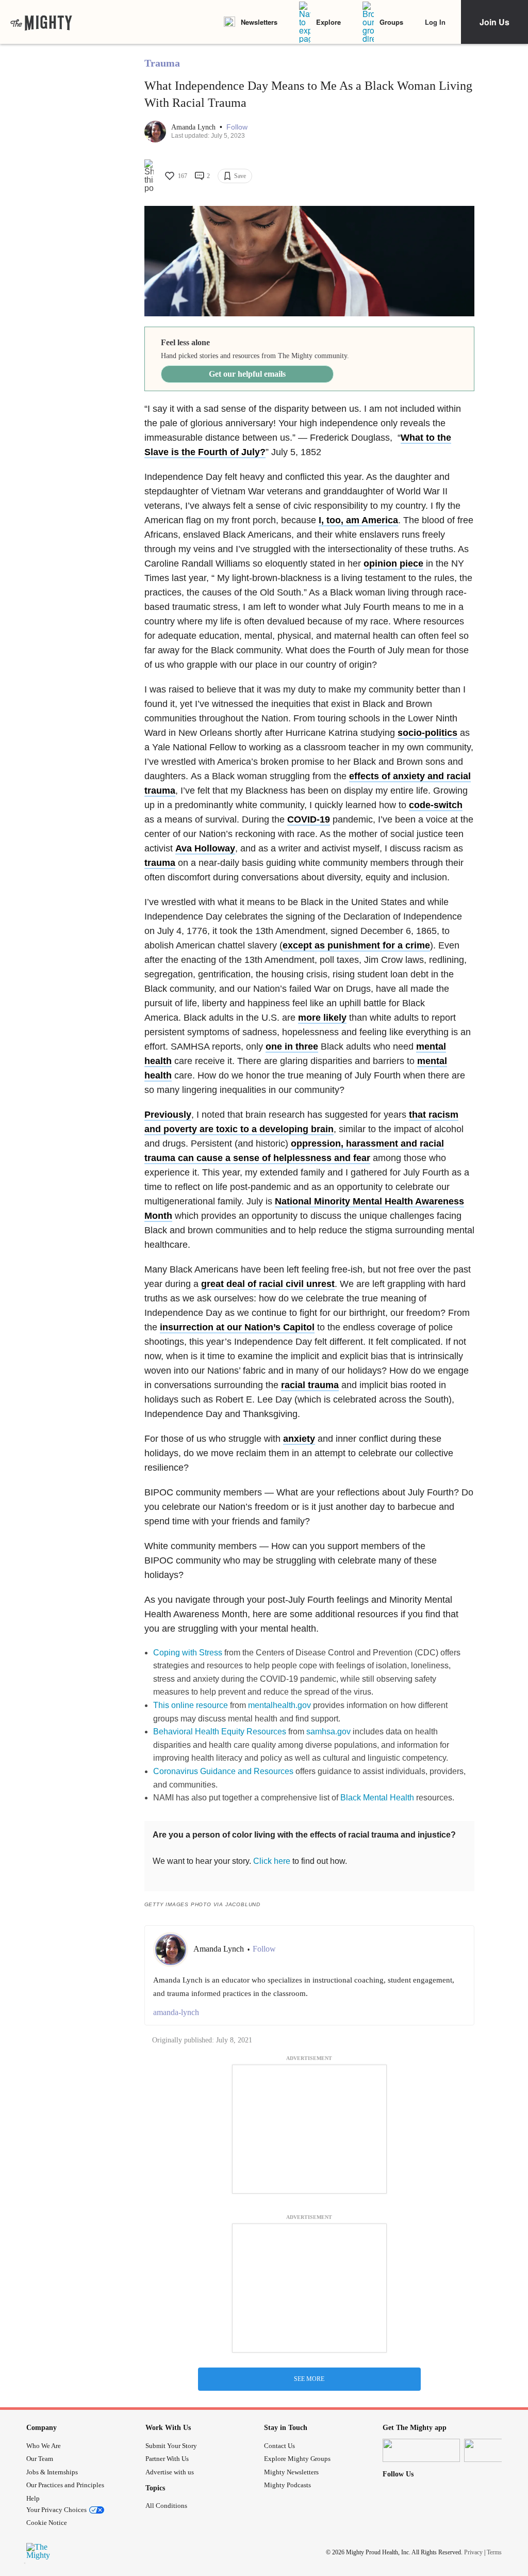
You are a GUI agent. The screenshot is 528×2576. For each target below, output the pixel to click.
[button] (237, 127)
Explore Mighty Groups (297, 2458)
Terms (494, 2552)
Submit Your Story (171, 2446)
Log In (435, 22)
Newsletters (259, 22)
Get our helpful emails (247, 373)
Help (33, 2498)
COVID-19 (308, 819)
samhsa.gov (328, 1731)
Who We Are (43, 2446)
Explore (328, 22)
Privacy (473, 2552)
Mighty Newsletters (291, 2472)
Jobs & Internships (52, 2472)
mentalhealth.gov (279, 1705)
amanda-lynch (176, 2012)
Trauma (162, 63)
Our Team (39, 2458)
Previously (167, 1114)
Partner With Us (167, 2458)
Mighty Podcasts (287, 2485)
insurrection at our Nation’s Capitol (237, 1327)
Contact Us (279, 2446)
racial (310, 1385)
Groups (391, 22)
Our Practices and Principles (65, 2485)
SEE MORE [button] (309, 2378)
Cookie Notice (46, 2522)
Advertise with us (169, 2472)
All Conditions (166, 2505)
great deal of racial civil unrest (268, 1284)
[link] (41, 22)
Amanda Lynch (194, 127)
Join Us (494, 22)
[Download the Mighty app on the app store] (421, 2450)
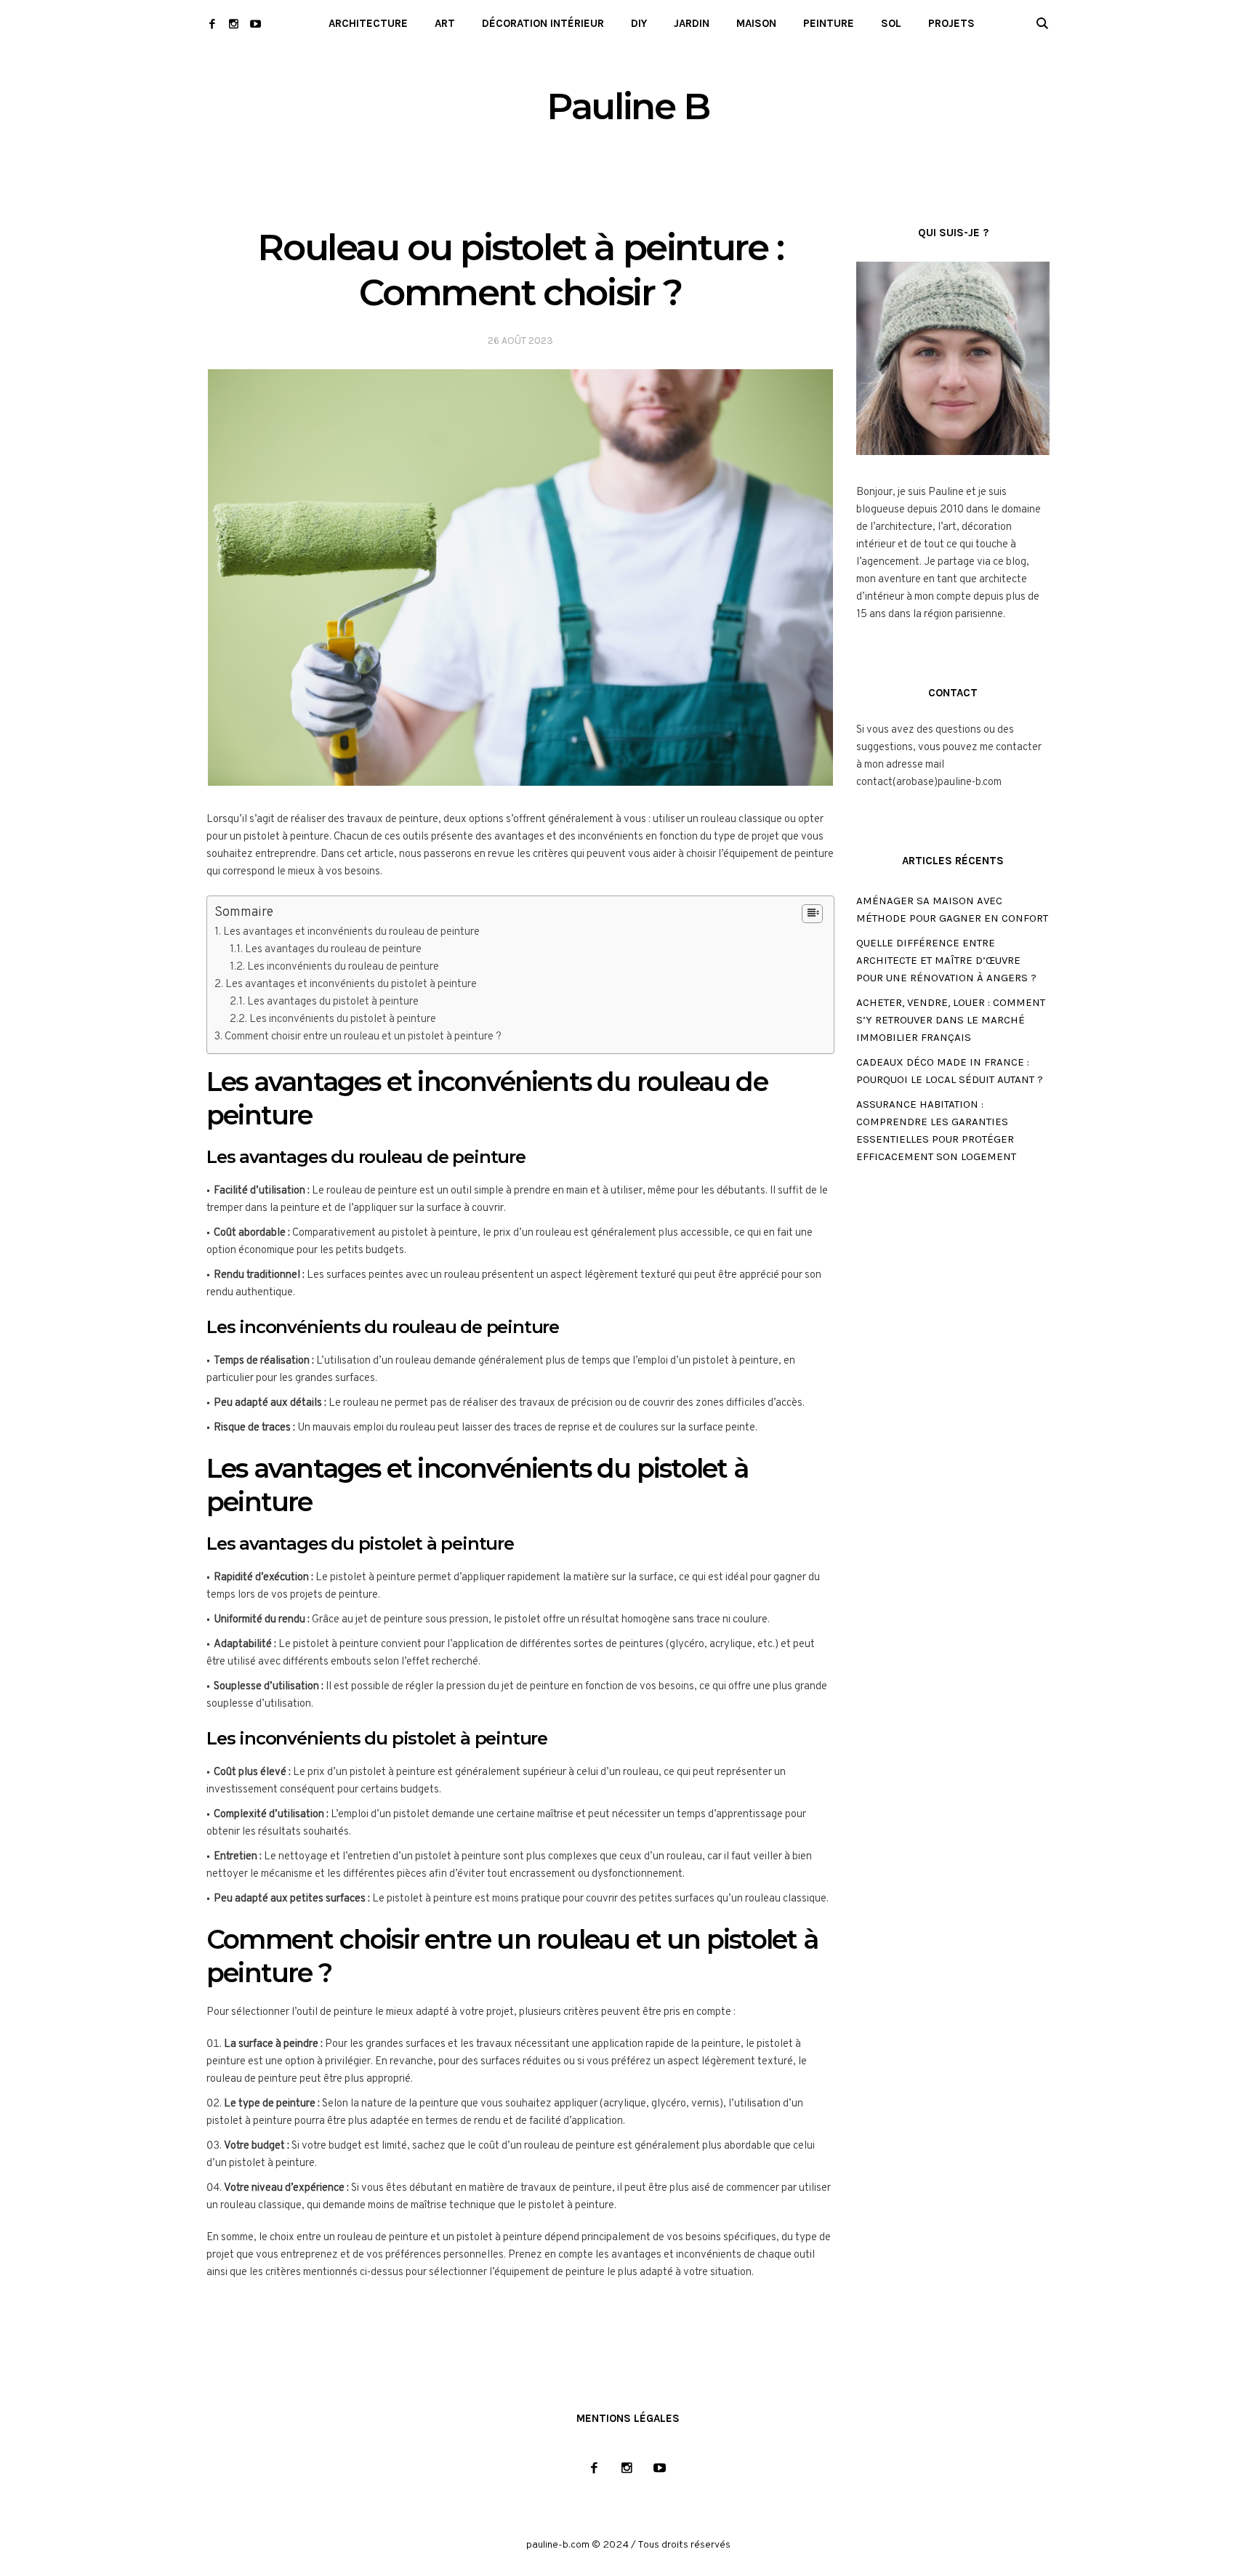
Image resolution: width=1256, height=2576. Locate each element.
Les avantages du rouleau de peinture (333, 950)
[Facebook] (211, 24)
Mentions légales (628, 2418)
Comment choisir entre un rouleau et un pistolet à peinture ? (363, 1037)
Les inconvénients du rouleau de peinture (343, 967)
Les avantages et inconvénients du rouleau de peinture (351, 932)
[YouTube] (255, 24)
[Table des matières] (812, 913)
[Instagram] (233, 24)
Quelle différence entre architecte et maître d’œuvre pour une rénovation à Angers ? (946, 960)
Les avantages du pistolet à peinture (333, 1002)
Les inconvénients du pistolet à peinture (342, 1019)
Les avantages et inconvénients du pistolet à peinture (351, 984)
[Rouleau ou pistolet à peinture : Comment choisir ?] (520, 577)
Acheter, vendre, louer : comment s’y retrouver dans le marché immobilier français (950, 1020)
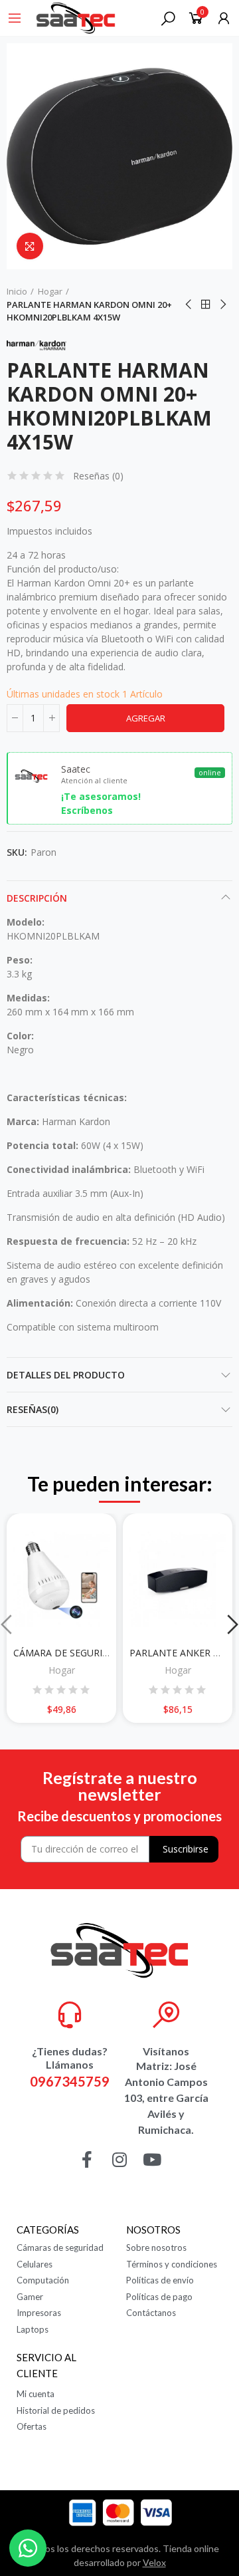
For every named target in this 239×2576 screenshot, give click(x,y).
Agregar (145, 718)
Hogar (61, 1670)
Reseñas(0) (32, 1409)
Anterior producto (189, 304)
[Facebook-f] (87, 2159)
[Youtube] (152, 2159)
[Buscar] (168, 18)
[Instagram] (120, 2159)
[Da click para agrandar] (30, 246)
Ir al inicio (205, 304)
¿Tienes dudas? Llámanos (70, 2058)
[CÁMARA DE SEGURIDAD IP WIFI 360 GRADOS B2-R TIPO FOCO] (61, 1580)
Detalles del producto (66, 1374)
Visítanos (166, 2051)
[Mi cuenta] (223, 18)
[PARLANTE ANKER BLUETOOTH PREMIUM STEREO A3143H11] (177, 1580)
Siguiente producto (222, 304)
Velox (154, 2562)
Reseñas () (98, 476)
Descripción (37, 898)
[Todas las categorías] (15, 18)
◇ ◇ ◇ ◇ ◇
- EXERCISE -
Filter the material above down to the lines that hold the word "inconvénients".

- OUTPUT OF THE EXERCISE -
Les inconvénients du rouleau de peinture (343, 967)
Les avantages et inconvénients du rouleau de peinture (351, 932)
Les inconvénients du pistolet à peinture (342, 1019)
Les avantages et inconvénients du pistolet à peinture (351, 984)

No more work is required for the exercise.